» Task instructions
Below are the records; print exactly the lines from the one with "Task: Click Back arrow in PPMC window" through the last, both included, and leave the pictures out.

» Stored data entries
--- START ---
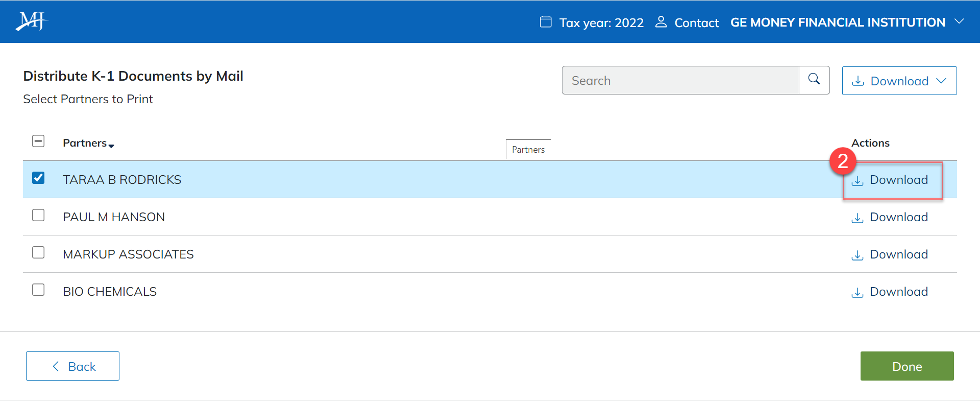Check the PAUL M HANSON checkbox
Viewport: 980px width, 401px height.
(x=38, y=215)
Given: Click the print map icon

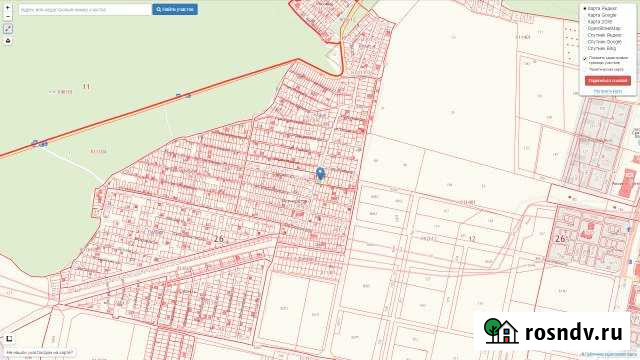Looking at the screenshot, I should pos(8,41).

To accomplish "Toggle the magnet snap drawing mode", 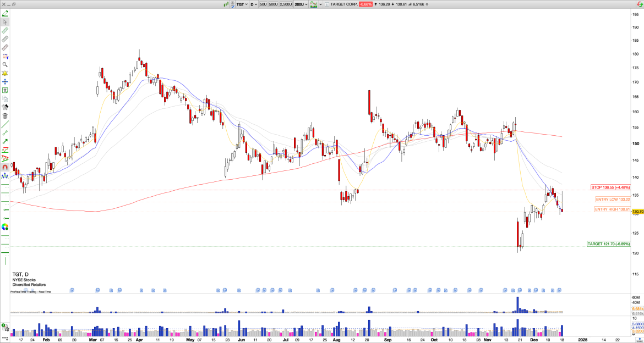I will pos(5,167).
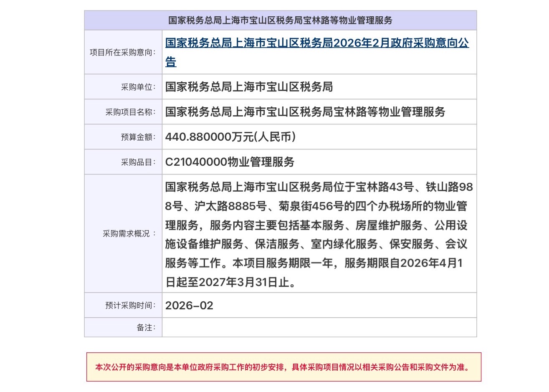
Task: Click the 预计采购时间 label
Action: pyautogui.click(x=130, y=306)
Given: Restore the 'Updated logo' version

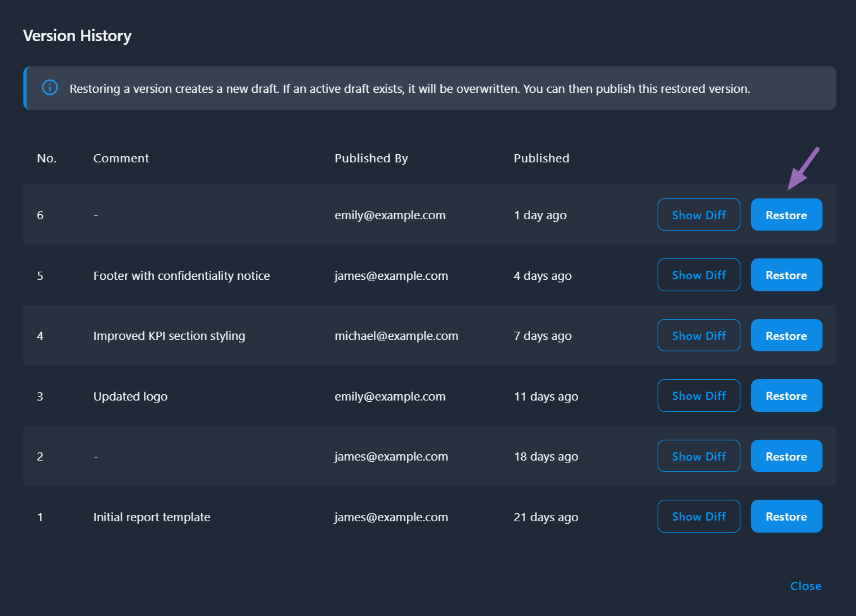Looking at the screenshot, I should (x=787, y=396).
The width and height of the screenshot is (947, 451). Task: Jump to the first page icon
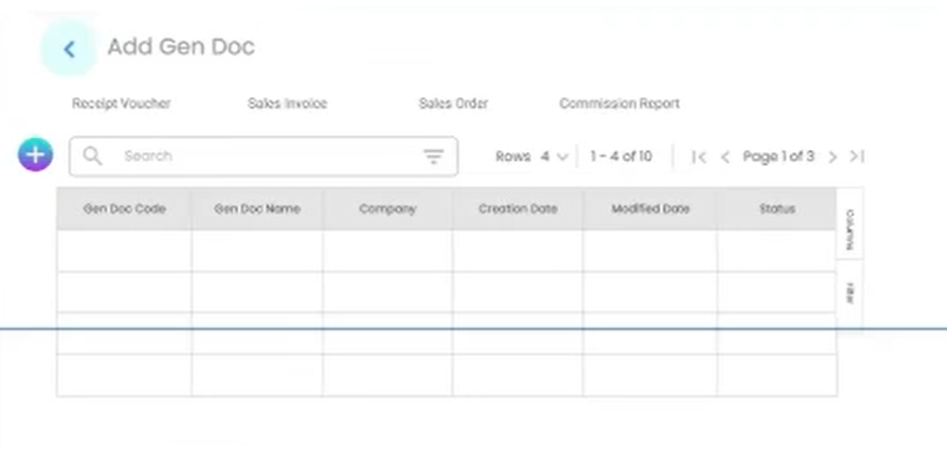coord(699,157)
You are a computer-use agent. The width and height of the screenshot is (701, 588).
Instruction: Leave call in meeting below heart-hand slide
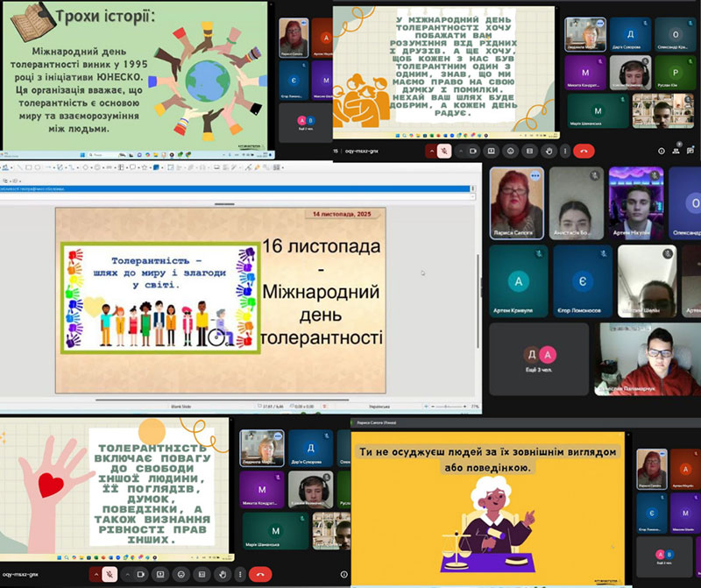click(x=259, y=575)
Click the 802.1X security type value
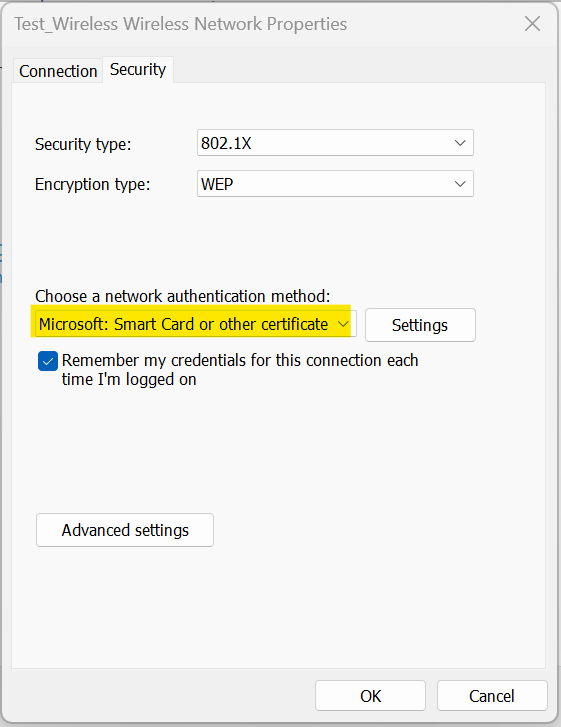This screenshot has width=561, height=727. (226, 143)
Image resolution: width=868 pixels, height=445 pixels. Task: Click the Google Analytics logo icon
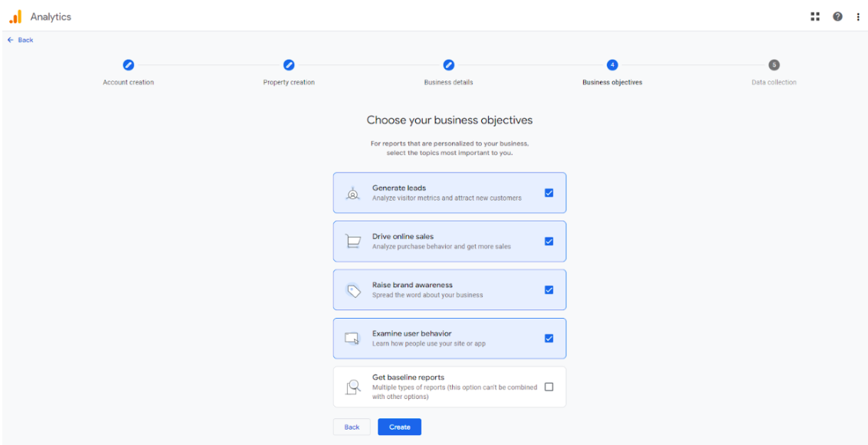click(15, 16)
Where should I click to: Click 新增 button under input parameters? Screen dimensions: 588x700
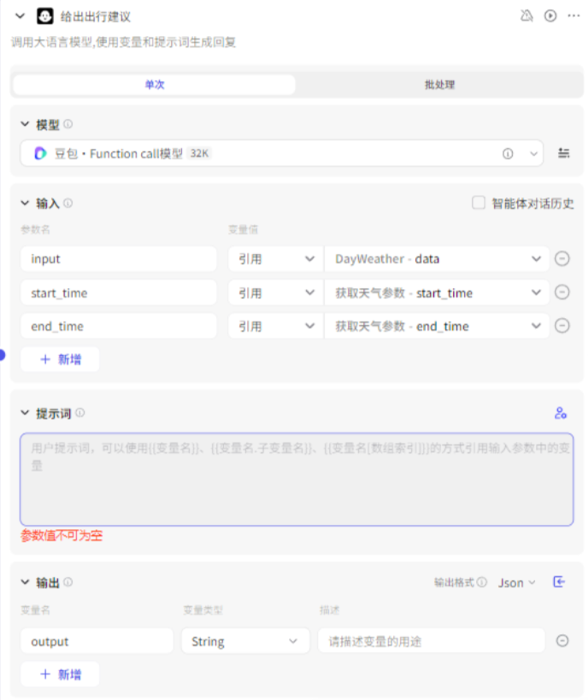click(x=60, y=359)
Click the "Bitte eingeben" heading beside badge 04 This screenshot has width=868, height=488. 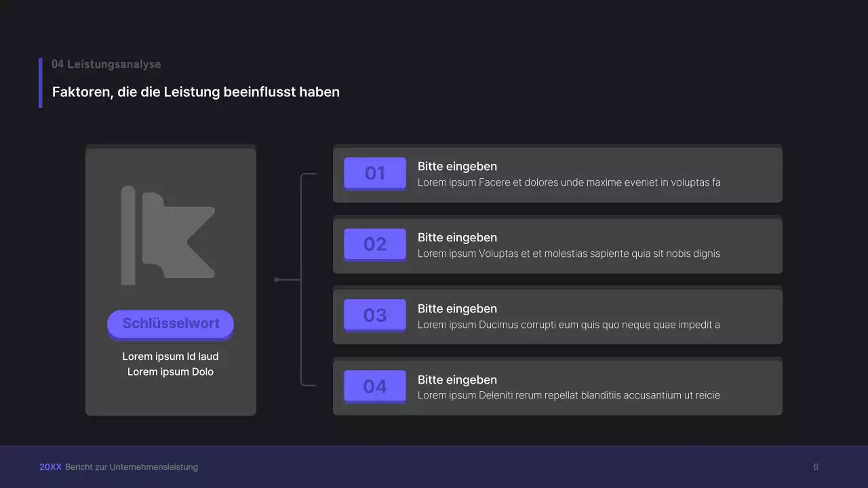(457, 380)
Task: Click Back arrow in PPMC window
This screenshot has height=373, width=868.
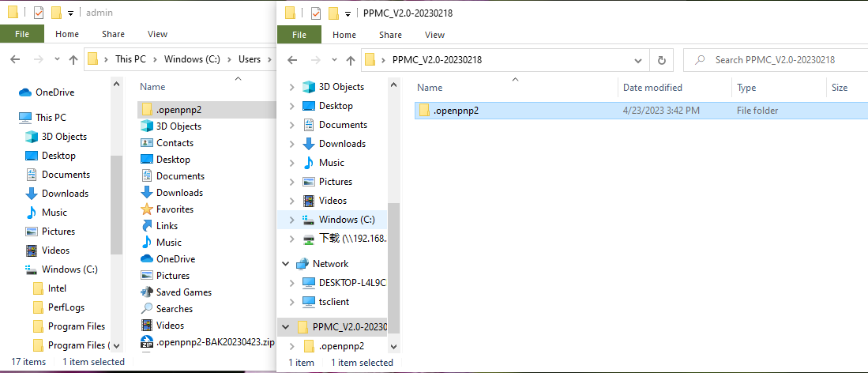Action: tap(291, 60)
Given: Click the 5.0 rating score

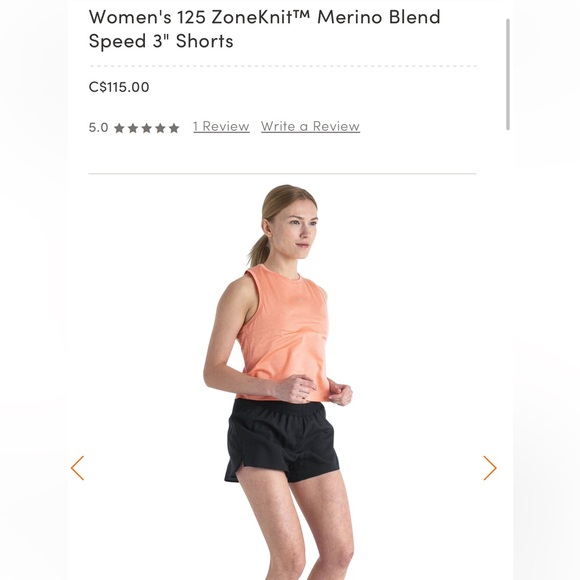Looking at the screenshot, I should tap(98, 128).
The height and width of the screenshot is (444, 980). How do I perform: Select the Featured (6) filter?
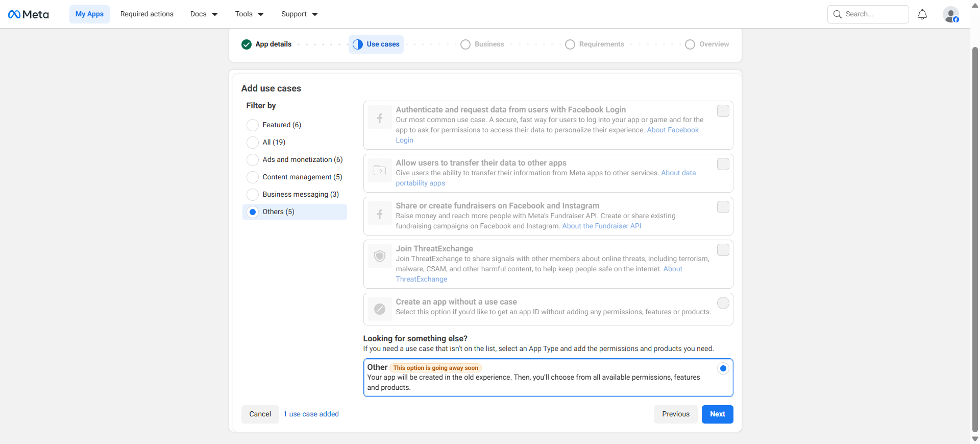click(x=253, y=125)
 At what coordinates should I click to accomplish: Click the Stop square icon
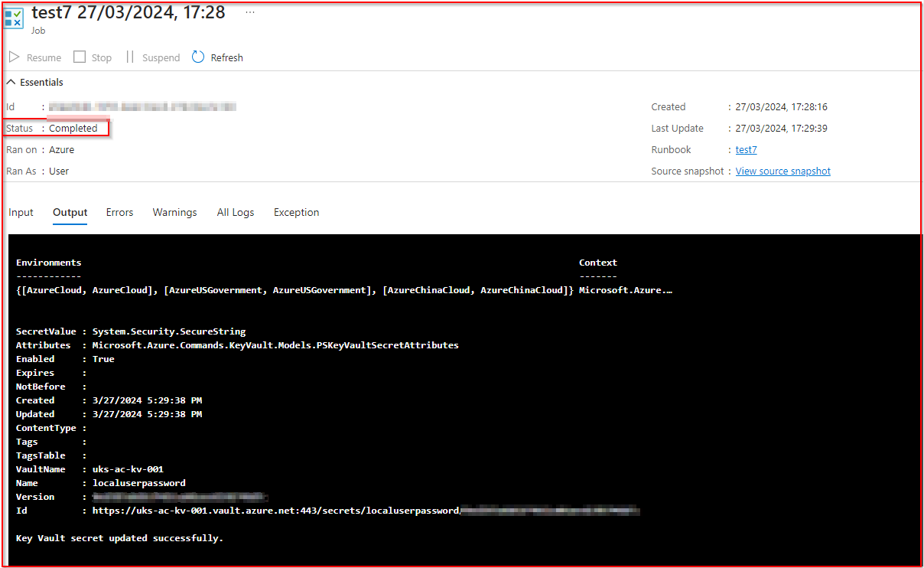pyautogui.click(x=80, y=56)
--- END ---
» Solution to the problem
Task: Click Back arrow in PPMC window
This screenshot has height=373, width=868.
Action: tap(291, 60)
Given: Click the 5.0 rating score

Looking at the screenshot, I should tap(98, 128).
The height and width of the screenshot is (444, 980). How do I perform: Select the Featured (6) filter?
click(x=253, y=125)
 At what coordinates should I click to accomplish: Click the Stop square icon
pyautogui.click(x=80, y=56)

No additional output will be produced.